On a normal day, I would tell you all about my cherished memories. I mean, this is a blog about creative writing, right? But, I endured something a few years ago that took part of my memory. I was diagnosed with epilepsy as a preteen. Around my 20th birthday, I had multiple seizures which really affected my memory. Well, I'm sure you can imaging banging your head on the floor does nothing for your brain cell development. Even though I don't recall memories before the age of 15, I still remember how I felt when looking at a specific photographs. So, I'm going to share some photographic memories with you.
It all began when two people fell in love... too cliche? This is my parents engagement photo. You're wondering how in the world I could recall this because I wasn't even born yet. Well, I find extreme comfort in this photo for some reason. When I look at it, I feel as though my life began in that moment. I feel like I remember the pre-mortal existence, my brothers gathering, getting ready to be a family. It sounds totally cheesy, I know, but it's true.
Guess what? I'm the baby! I know, so cute. I chuckle every time I see this photo. This photograph represented our family as complete and whole. I don't recall many memories of my brothers, but I do remember how much they loved me. Always, they had my mothers, fathers, and my, best interests at heart. I find comfort in knowing that these goofballs will always be my family.
I do remember this picture being taken on a trip to Nauvoo. This vacation is one of the only memories I have of my Grandma Walker. She died when I was seven of cancer. Even though she is not pictured, I see her in Christ. Though I don't remember her as a person, I remember her spirit. Her spirit was warm, inviting, and clearly memorable.
This is my brother and I playing in the irrigation water on the farm in Idaho. I treasure that place dearly. It's the only home that I remember. Probably because I was raised in that home. Isn't it interesting how our hearts attach themselves to places we otherwise would not.
Yes, this is exactly what it looks like. I am wearing pantyhose on my head while my father and brothers stuff them with balloons. If I'm not mistaken I believe this was at a family Christmas party. I don't remember much of family gatherings before 2005, but I do remember the feeling; complete happiness. There was always laughter, togetherness, wholesomeness, and love. I guess that's what memories are really for, to remind us of the good things worth fighting for. Memories are only moments, but it's the moments we choose to hang on to that determine our fate.

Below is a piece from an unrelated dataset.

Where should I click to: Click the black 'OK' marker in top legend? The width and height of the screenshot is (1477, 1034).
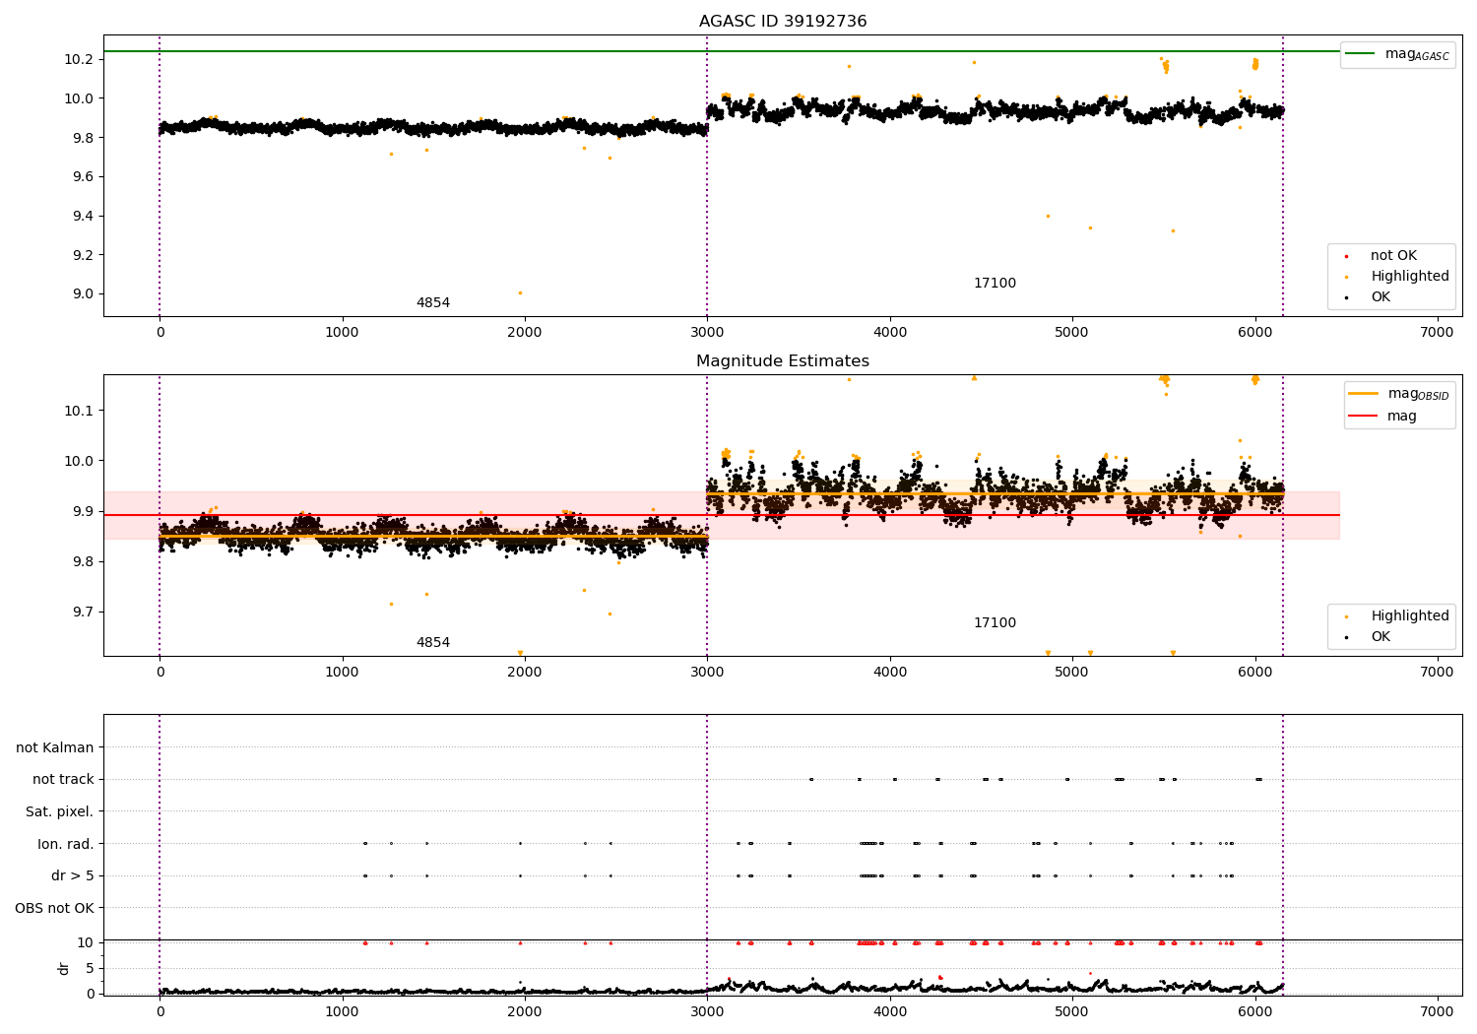click(x=1346, y=297)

This is a photograph of Grandpa and Grandma Clegg. They are both deceased but their spirits remain strong in my heart. My grandmother was such a virtuous and kind woman. I remember her always having butterscotch cookies when we came to visit. She always insisted that grandchildren should be self-entertained. *chuckle* Well, she knew how the process worked very well. She made play-dough, read books, and played checkers with her grandchildren. What a delightful woman. Unfortunately I don't have many memories of my Grandpa Clegg. But I do remember that he used to sit me on his lap and sing "There was an old lady who swallowed a fly" with me. I really miss them. Entering their home was like entering a place of holiness. Just clean, eternal, and light.

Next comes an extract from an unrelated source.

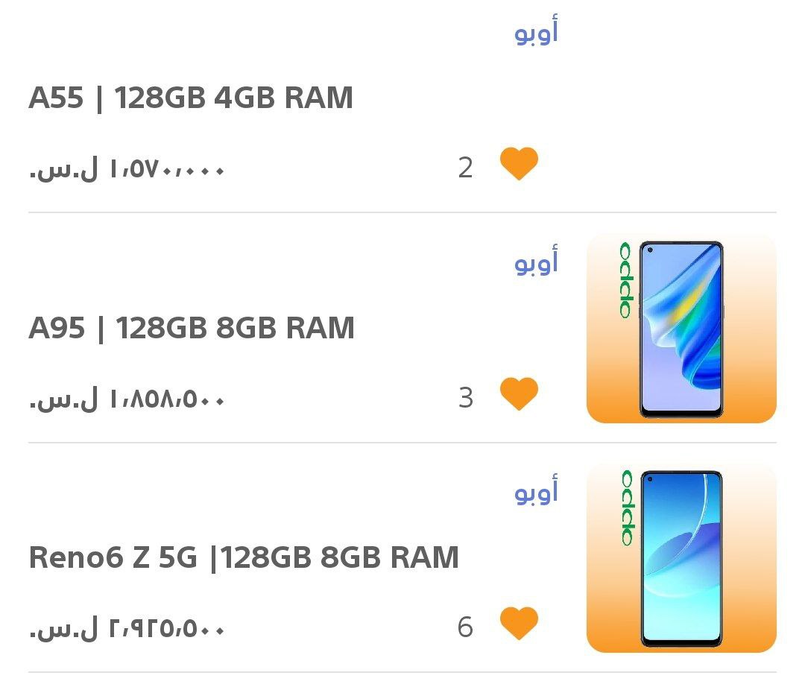The image size is (805, 693).
Task: Open Reno6 Z 5G |128GB 8GB RAM listing
Action: (244, 557)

This is my Grandpa Walker. He also is deceased but remains humorous to my heart. Fortunately I do have vivid, fond memories of him. He used to take me to a camp ground hidden in a golf course called Aspen Acres (Where he is pictured, actually). Grandpa always had that smirk on his face like he knew you were up to something but loved you anyways. Bless his heart. I miss going to his house and watching Judge Joe Brown. He'd scold the the television while we shared a plate of cheese and crackers. I could go on, but I won't stop. I'll have to dedicate some posts to specific memories.
And here my parents are again. I find it appropriate to begin and end with them. They are the reason I have memories in the first place. Because of them I will always have warmth and love in my heart. Because of their life on earth, I will always understand Christ's love for His children. Gosh, I just love those two. They make my heart smile.

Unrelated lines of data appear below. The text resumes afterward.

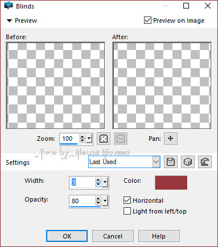The width and height of the screenshot is (218, 247).
Task: Open the Last Used settings preset dropdown
Action: pos(124,162)
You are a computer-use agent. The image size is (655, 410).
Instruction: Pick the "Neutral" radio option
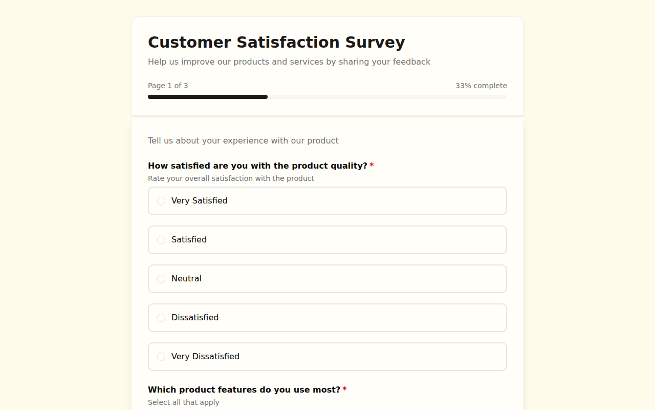pyautogui.click(x=161, y=279)
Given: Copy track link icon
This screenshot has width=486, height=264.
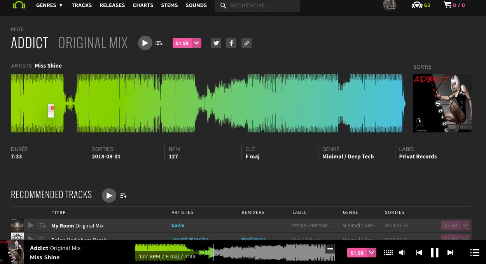Looking at the screenshot, I should coord(246,43).
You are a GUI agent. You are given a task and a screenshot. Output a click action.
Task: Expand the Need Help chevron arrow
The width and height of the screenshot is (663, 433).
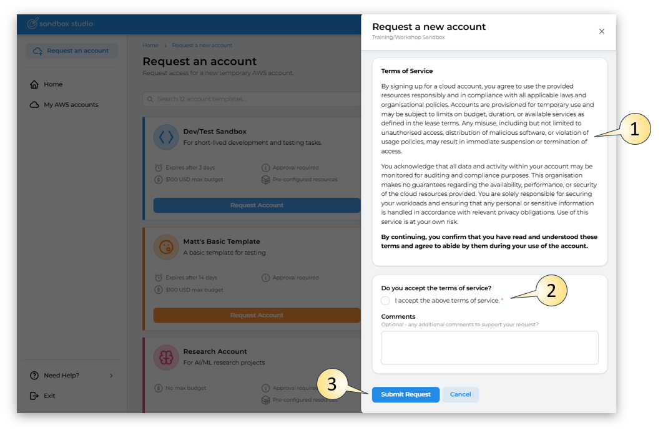click(x=111, y=376)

Isn't it interesting that we retain so many memories and yet the ones that we remain so fond of concern our family. That's what is it all about guys; family. Without it, there is no purpose to a life existing beyond this one. Without the family, there can be no understanding of true love, sacrifice, and virtue. Even though I don't have vivid memories, I will always have these photographs to remind my soul how important my family was and is to me.